2010 album by Alexandra Pajak

Sounds of HIV: Music Transcribed from DNA is a composition and album by Alexandra Pajak. The work is a musical adaptation of the genetic material of HIV/AIDS.

At the time of the piece's creation, Pajak was a graduate student at the University of Georgia, studying clinical social work. She conceived of the project when the HIV genome was first sequenced in 2009. After examining the National Institute of Health's record of the genome, Pajak composed Sounds of HIV by assigning pitches to various nucleotides, proteins, and amino acids, in part based on affinity for water. Pajak noted "The sounds literally reflect the nature of the virus...you're literally hearing the entire genome of the HIV virus." She described the genome as "melodic but ultimately somber", comparing it to "rhythmic" DNA and the "repetitive" genome of the West Nile virus, a previous compositional project. Pajak's other previous compositions include a piece based on the DNA of the mother of the founder of Agnes Scott College, where she did her undergraduate degree.

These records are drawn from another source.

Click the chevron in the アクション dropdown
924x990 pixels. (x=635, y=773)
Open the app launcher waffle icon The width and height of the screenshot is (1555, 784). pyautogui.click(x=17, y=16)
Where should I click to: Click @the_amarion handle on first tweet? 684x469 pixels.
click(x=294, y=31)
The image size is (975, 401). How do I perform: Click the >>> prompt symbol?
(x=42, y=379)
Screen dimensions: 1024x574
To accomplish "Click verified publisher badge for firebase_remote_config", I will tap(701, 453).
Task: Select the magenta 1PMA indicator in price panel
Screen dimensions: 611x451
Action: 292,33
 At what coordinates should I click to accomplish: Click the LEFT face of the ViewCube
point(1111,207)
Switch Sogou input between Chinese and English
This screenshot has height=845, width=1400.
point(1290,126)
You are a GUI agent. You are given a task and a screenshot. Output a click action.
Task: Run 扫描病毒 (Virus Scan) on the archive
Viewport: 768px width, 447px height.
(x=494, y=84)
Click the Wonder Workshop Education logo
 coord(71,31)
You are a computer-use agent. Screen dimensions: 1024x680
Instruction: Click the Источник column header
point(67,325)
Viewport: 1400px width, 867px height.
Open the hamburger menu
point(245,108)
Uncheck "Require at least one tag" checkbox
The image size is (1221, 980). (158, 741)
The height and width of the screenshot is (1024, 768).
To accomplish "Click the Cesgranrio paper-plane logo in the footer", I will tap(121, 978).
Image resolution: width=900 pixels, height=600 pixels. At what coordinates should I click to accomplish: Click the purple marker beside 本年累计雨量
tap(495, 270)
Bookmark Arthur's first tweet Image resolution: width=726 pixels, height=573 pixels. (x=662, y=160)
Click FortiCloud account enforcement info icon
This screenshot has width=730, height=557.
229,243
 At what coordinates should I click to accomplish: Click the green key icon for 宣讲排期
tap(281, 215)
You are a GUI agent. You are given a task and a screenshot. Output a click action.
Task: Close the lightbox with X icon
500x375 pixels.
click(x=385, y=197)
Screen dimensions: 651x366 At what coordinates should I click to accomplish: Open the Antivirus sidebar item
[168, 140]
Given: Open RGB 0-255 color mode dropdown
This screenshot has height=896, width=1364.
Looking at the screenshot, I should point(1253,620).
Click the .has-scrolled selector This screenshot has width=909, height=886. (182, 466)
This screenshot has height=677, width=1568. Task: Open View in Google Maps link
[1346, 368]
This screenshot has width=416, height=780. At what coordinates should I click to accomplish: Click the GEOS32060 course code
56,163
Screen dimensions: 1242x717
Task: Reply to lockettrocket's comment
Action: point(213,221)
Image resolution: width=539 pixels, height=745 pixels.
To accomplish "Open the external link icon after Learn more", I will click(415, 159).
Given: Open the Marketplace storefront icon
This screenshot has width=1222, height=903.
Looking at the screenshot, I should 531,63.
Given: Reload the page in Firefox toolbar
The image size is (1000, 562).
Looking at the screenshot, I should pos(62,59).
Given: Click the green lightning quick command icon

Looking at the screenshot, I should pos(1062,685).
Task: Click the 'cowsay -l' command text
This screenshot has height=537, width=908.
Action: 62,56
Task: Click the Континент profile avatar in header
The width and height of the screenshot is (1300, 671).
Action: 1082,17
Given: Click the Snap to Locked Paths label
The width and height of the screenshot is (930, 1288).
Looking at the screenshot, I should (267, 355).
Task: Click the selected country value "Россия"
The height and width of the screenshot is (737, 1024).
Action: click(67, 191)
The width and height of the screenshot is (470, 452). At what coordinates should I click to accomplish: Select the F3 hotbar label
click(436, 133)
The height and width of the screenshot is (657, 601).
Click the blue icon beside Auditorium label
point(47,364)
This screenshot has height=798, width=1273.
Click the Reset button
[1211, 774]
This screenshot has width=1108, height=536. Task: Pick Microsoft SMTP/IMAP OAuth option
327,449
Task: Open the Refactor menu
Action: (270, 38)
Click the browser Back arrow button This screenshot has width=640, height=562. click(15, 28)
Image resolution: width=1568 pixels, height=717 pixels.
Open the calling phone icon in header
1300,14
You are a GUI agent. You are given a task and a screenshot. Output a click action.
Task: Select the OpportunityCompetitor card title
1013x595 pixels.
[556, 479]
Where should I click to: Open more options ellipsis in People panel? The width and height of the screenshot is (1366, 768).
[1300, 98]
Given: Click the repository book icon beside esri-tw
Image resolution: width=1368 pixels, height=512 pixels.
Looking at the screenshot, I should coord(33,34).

The finished piece in A minor includes 9,181 "nucleotide-notes". It is scored for piano, flute, clarinet, oboe, horn, and cello. In his review of the work, Robert Tomas noted the "general sense of unease, creeping in[to]...this undeniably beautiful music", adding "what terrible beauty is there to be found should we glimpse inside the genome of the plague, syphilis, smallpox or even flu?"

The album, recorded by the instrumental group Sequence Ensemble in Atlanta, Georgia, was released by Azica Records on 26 October 2010. The 52-minute album has 17 tracks: a prelude, nine proteins (one in three parts and two on a single track), and a six-part postlude. Part of the proceeds from sales of the album were donated to Emory Vaccine Center to fund research into HIV/AIDS and potential vaccines.